Today, more and more celebrities like Taylor Swift, Beyoncé, Benedict Cumberbatch, and Emma Watson are choosing to embrace feminism. From what I’ve observed, celebrity feminism is the cool new way of presenting gender equality to the masses; the colorful highlight of mainstream feminism. More and more fans are inspired. Young teenagers look up to these celebrities with stars in their eyes. And this isn’t surprising.
Now, as I said in my last post, this does have good things. Even if these guys are just trying to get attention, there will be people who do take their words seriously. Totally. Take me, for example. As a really big Potterhead, I absolutely did take Emma Watson’s speech seriously and yes, I thought she was the awesome new goddess-like figure of feminism, who really wanted to make a difference. So do many other Potterheads. As a kinda-new Sherlockian (both book and show), I was thrilled when I found out Benedict Cumberbatch and Louise Brealey were feminists. Practically all of the Sherlock fandom became feminists when those guys became feminists. More people are now aware that while society has taken great steps to achieving gender equality, work is not yet done.
But wait a minute! I thought at one point. Why is feminism now more on the focus of celebrities? I noticed that feminist ideas, which people have been saying for a long time, are regurgitated by celebrities and then suddenly they’re pioneering in the sense that they start a typhoon of hashtag feminist selfies on social media. #HeForShe #feminist #thisiswhatafeministlookslike #genderequality
When Twitter, Instagram, and Facebook are crammed with feminist selfies, this creates an illusion that what the celebrities are doing is groundbreaking, when it’s usually not. The ideas the celebrities are promoting just has a glittery stamp, which calls tons of attention. In reality, while these celebrities may mean well, the ideas they’re promoting don’t call for real change–most of what they say is: feminism is not a man-hating movement, it just means that people should have equal rights; feminism is for everyone and thus should be made more accessible; you should totally buy these stylish shirts that say “This is what a feminist looks like”.
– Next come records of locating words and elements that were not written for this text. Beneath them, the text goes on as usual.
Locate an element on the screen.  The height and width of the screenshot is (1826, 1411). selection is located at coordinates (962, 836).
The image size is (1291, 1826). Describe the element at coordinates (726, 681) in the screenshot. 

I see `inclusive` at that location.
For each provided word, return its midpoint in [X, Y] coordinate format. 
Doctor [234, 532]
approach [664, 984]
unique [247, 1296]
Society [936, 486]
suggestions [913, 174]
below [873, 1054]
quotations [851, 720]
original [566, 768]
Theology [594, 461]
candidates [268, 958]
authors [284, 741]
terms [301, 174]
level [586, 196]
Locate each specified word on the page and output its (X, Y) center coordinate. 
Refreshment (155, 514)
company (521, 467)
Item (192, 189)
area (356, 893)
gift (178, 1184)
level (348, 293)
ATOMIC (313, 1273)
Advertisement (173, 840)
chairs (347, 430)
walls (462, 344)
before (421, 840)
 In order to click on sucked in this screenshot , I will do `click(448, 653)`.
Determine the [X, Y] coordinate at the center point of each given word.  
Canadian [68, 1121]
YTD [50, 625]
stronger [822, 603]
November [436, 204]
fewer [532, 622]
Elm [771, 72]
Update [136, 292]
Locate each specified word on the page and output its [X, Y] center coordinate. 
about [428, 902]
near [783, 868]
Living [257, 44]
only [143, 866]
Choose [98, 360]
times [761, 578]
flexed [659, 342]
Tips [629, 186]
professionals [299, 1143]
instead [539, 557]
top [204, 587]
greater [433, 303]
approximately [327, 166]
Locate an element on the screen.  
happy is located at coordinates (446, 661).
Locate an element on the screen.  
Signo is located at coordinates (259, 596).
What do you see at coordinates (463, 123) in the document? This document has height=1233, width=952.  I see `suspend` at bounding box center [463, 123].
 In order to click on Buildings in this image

These alone are not going to do much. We need everyone’s help to make positive feminist changes in the world, but we’ve got to transcend empty statements, merchandise, and selfies. Which leads me to another problem with celebrity feminists. Most of them haven’t really gotten around to analyzing feminism and feminist theory. Celebrities also may not have good leadership and political training. These skills are what the feminist movement really needs and should require in a feminist figure–it should not praise feminists just because they’re glamorous celebrities who believe in gender equality. Even if these celebrity feminists do mean well, they are inadvertently taking the spotlight from these feminist activists who know their arguments well and have worked so dang hard to get their comprehensive research and issues up there–only to be ignored by the masses in favor of the people who belong to the glitzy (often white) bourgeoisie. And when teenagers start looking up to these celebrity feminists, there is a tendency to hail the celebrities as the definite, leading authority on feminism. So what happens is, we have a bunch of young people who proudly label themselves as feminists but have a very narrow version of feminism because they’ve gotten it from the celebrities only, and the young people therefore do not know their arguments on gender equality very well.
Like HeForShe, celebrities are a good start to feminism, but they aren’t where we should end. Feminism that is endorsed by celebrities is now more of a stylish, trendy fad that largely ignores the power relations between the sexes, ethnic races, and classes; it does not usually call for real change. Working for real change is something hard and messy to do, which won’t be achieved by selfies and hashtags. Power to the activists.